# Comprehesive history - patient is intubated



## Love Coding! (Jun 15, 2012)

Hello,

Does anyone know if the patient is intubated and a history cannot be obtained and the physician list why, by default would this be considered a comprehensive history?  (extended HPI, 10+ systems reviewed and all three areas of the PFSH).  If this helps my physicians are in Nevada (Palmetto GBA J1) and Arizona (Noridian).  I have checked both websites and did not give me any insight about the HPI.

Thank you,


----------



## mcandia (Jun 15, 2012)

*Comprehensive history - patient is intubated*

Defaulting to a comprehensive history pertains to ROS and PFSH components only and does not include the HPI.

A history / HPI has to be obtained / documented whether by review of records, family member etc. 

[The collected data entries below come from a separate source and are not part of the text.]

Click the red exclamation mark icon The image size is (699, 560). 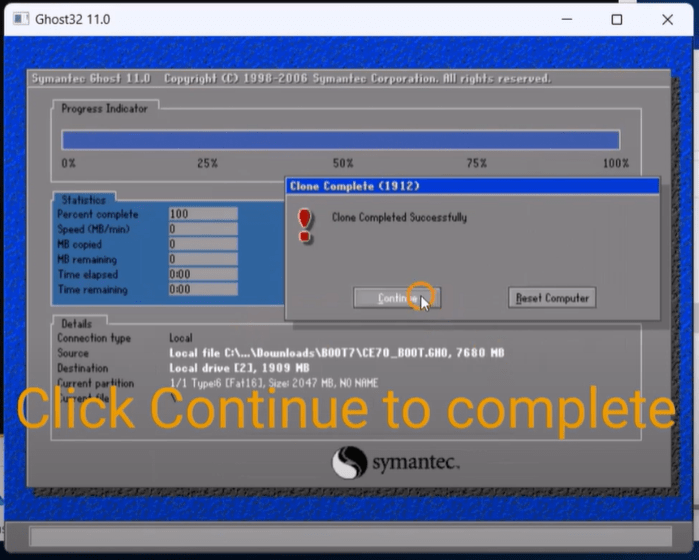coord(305,224)

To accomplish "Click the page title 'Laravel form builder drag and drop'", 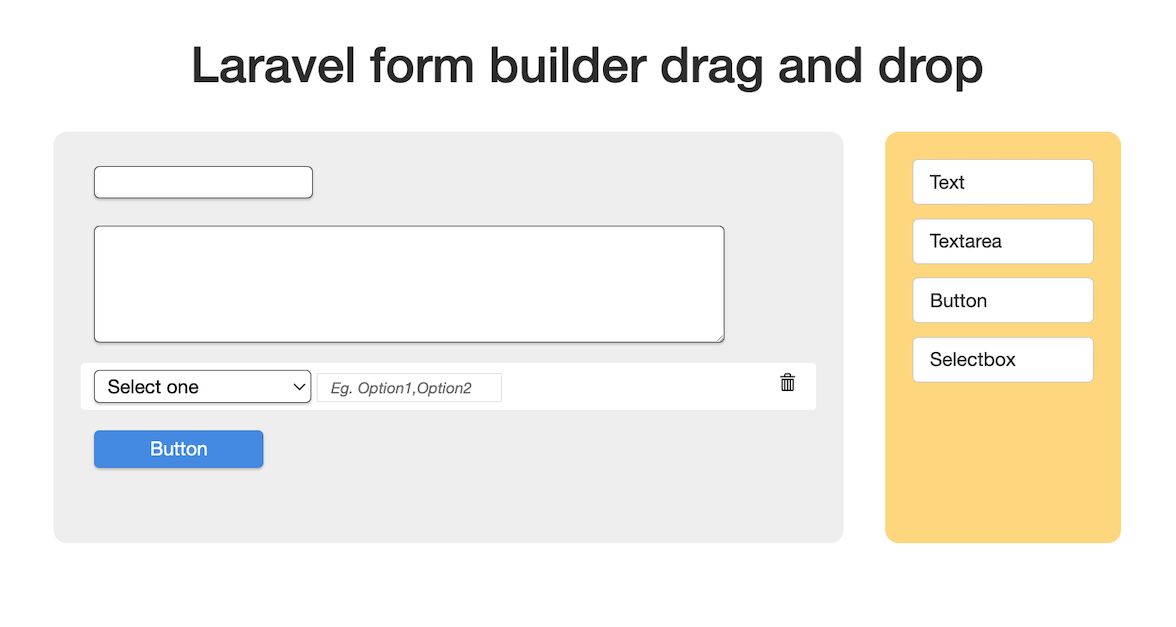I will pyautogui.click(x=587, y=65).
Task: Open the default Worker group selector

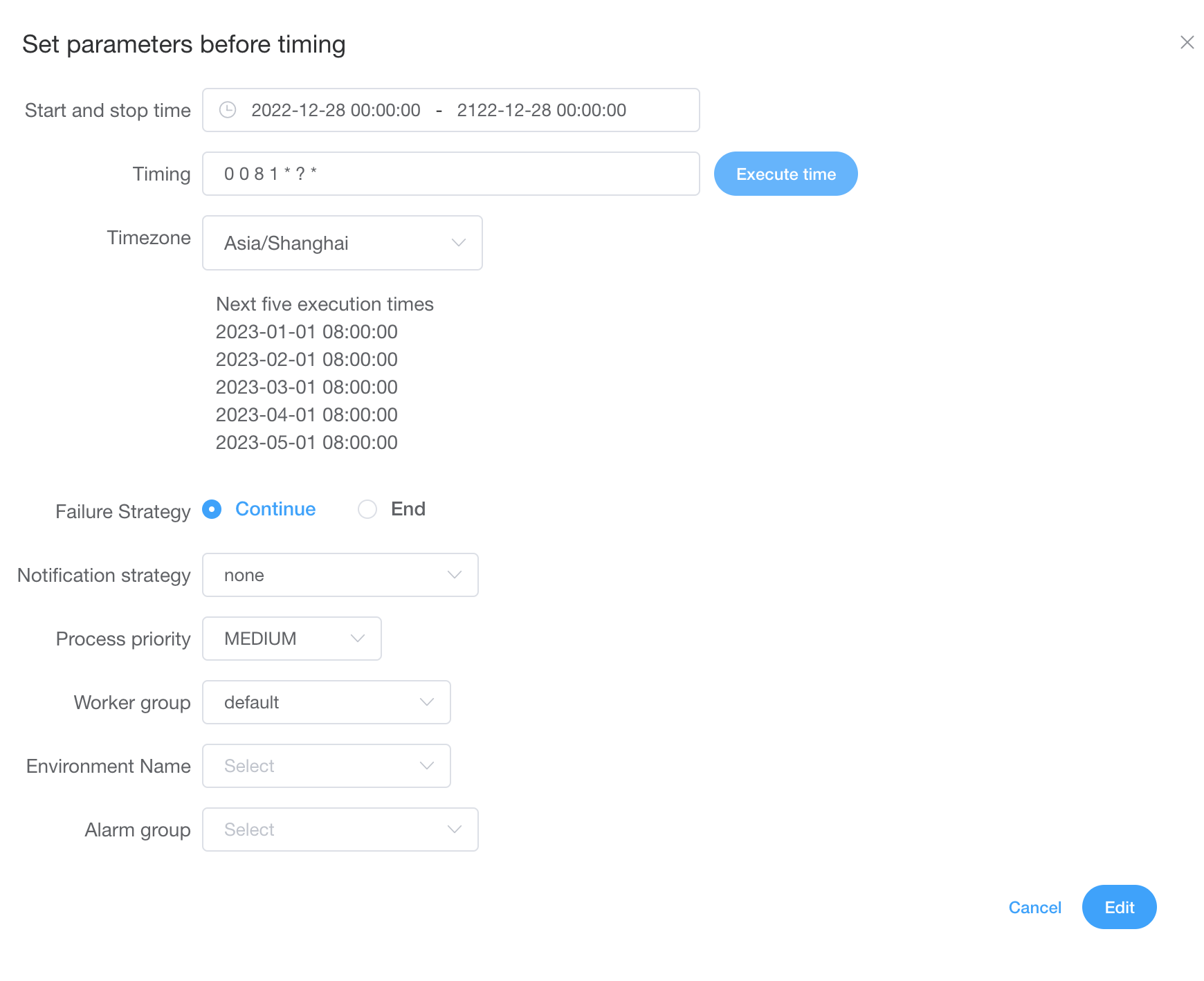Action: coord(326,702)
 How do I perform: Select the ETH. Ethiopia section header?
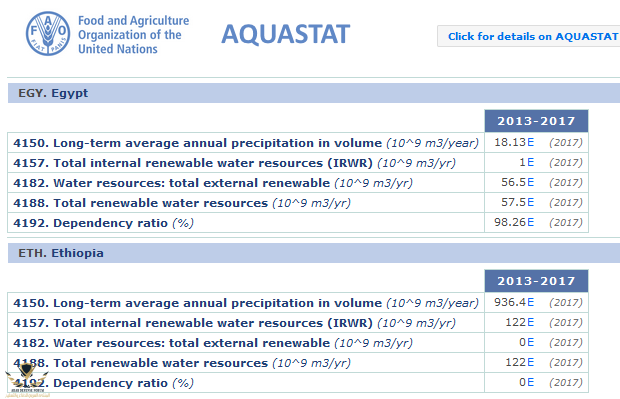click(x=314, y=253)
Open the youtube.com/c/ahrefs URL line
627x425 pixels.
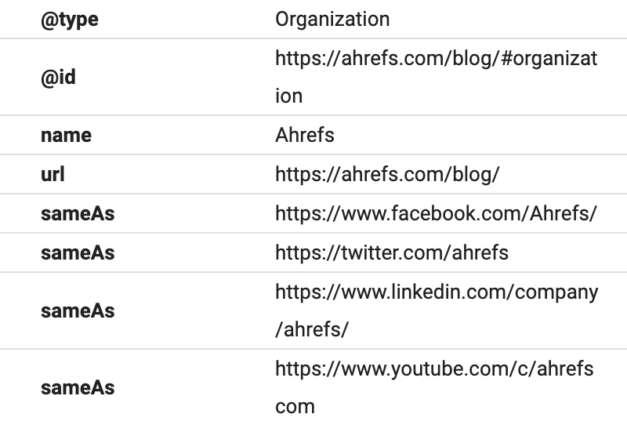click(435, 367)
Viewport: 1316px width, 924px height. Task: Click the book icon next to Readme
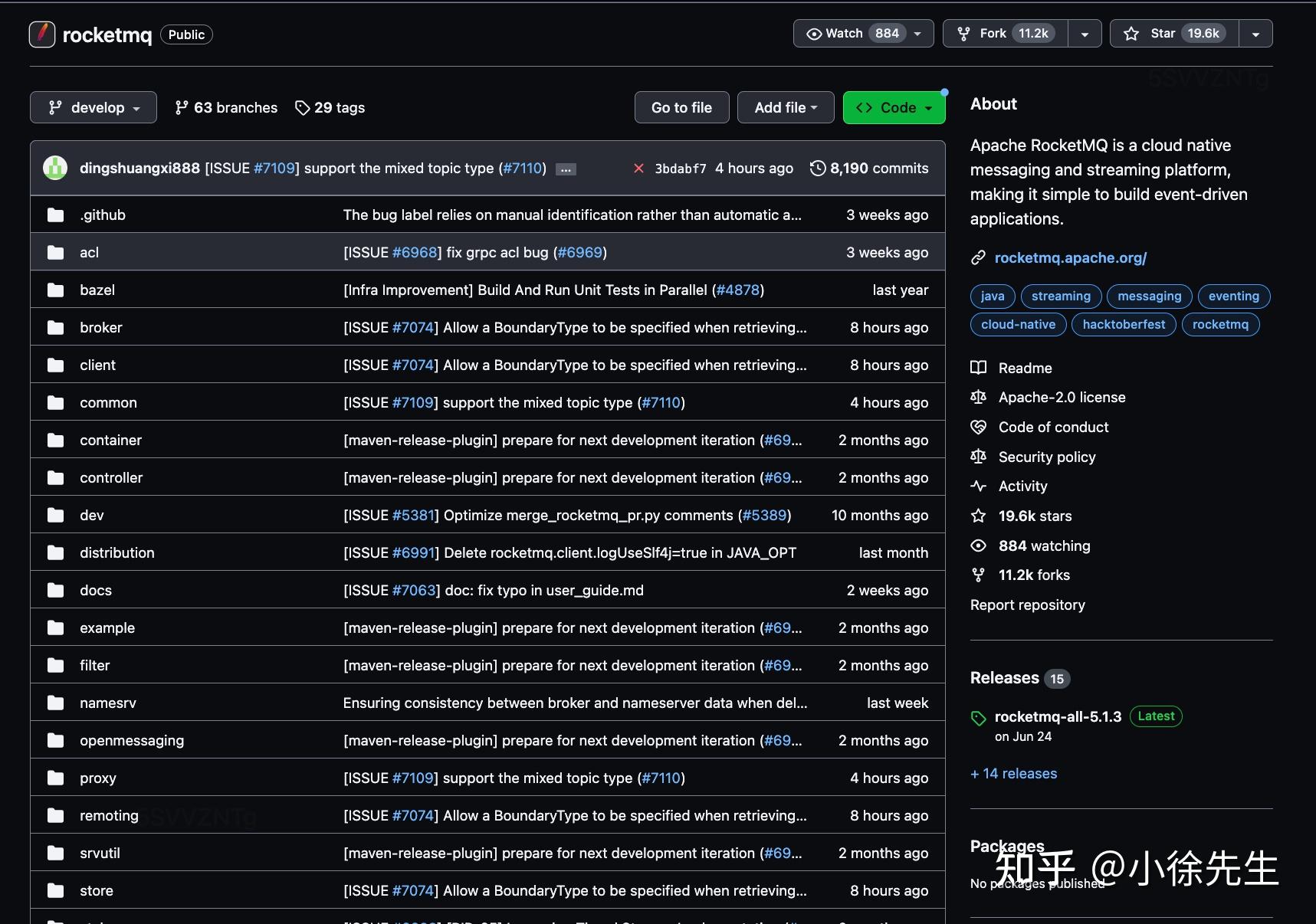pyautogui.click(x=979, y=368)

As long as the detail with a statement such as "unable to obtain patient's ROS & PFSH due to patient intubated, unresponsive etc. then this would qualify as comprehensive for these areas.

Maria


----------



## aimie (Jun 15, 2012)

*History*

I am taking the E/M online training.  What do u mean by default.  Can u explain little further.  I am trying to keep my skills fresh while I am looking for work. 

Thank You

Aimie


----------



## mcandia (Jun 16, 2012)

*Comprehensive history - patient is intubated*

"By default" just means that the scoring / obtainment of "comprehensive" was achieved in lieu of obtaining these items from the patient for a stated reason i.e., patient intubated, unresponsive etc. 

Maria CPC, CPC-H, CPCO, CPMA, CEMC


----------